* Stated exercise:
Reproduce word for word the portion of the clean energy passage starting with "We also have" and going on through "the energy transition.".

* Text shown:
□ □ □ □ □
Investment in and policy support for clean energy technology is soaring in an attempt to overcome some of these concerns. There is significant buzz around “green” hydrogen, more reliable wind and solar power, sustainable jet fuels, and carbon capture, utilization, and storage (CCUS) projects. While there is promise in each of these, each also faces still significant hurdles—some of which remain under discussed. Some companies are touting the potential of nature-based solutions such as natural carbon sinks and renewable biofuels, but the capacity of these solutions is limited.

The clean energy transition is upon us and it is accelerating at a dizzying pace. Not only does this mean we will have to recognize and address policy, innovation, and development challenges to the issues above, but it also means we have to consider the human cost involved in this transition. Determining exact numbers of global employment reliant on fossil fuels is difficult, but employment numbers directly related to the extraction, transport, refining, and sale of fossil fuels alone numbers in the tens of millions. Moreover, while clean energy job numbers in some countries outstrip fossil fuel job numbers, income levels favor fossil fuel work. Part of managing the energy transition will have to include managing this mass job displacement, helping individuals find new employment despite having a relatively siloed skillset.

We also have an opportunity to examine and redress social challenges long associated with the energy industry. Women and minorities are underrepresented in the traditional energy industry broadly, and this underrepresentation gets worse as the level gets higher. Furthermore, pollution from the traditional energy industry has tended to impact minority communities and women more than other demographic groups. Finally, studies find that diverse boardrooms result in more sustainable strategies, and often more profitable strategies. In the cases of both raw employment numbers and of employment diversity, there is both an economic argument and a justice-oriented argument for confronting these challenges as we move further into the energy transition.
□ □ □ □ □
* Stored data:
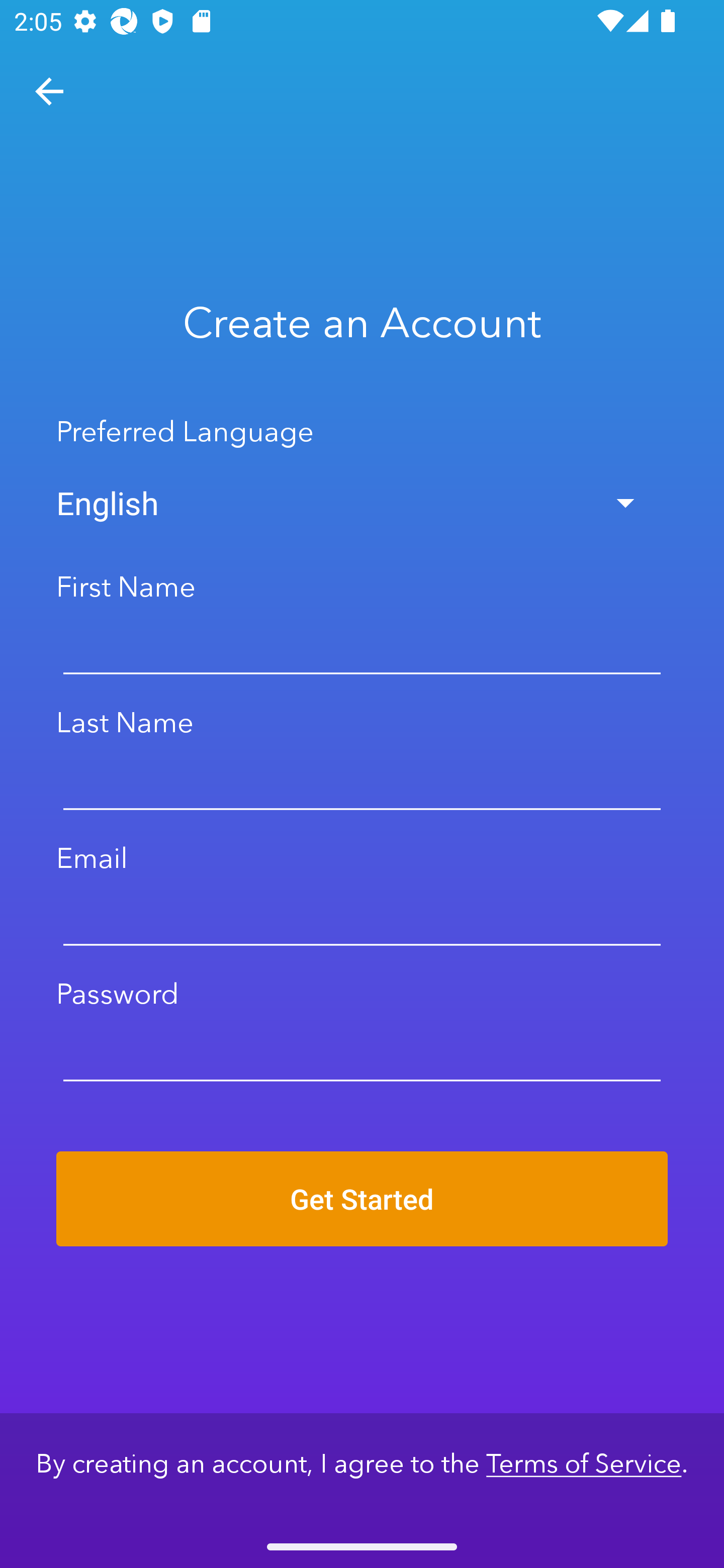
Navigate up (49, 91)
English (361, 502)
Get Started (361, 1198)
□ □ □ □ □
* Solution to this exercise:
We also have an opportunity to examine and redress social challenges long associated with the energy industry. Women and minorities are underrepresented in the traditional energy industry broadly, and this underrepresentation gets worse as the level gets higher. Furthermore, pollution from the traditional energy industry has tended to impact minority communities and women more than other demographic groups. Finally, studies find that diverse boardrooms result in more sustainable strategies, and often more profitable strategies. In the cases of both raw employment numbers and of employment diversity, there is both an economic argument and a justice-oriented argument for confronting these challenges as we move further into the energy transition.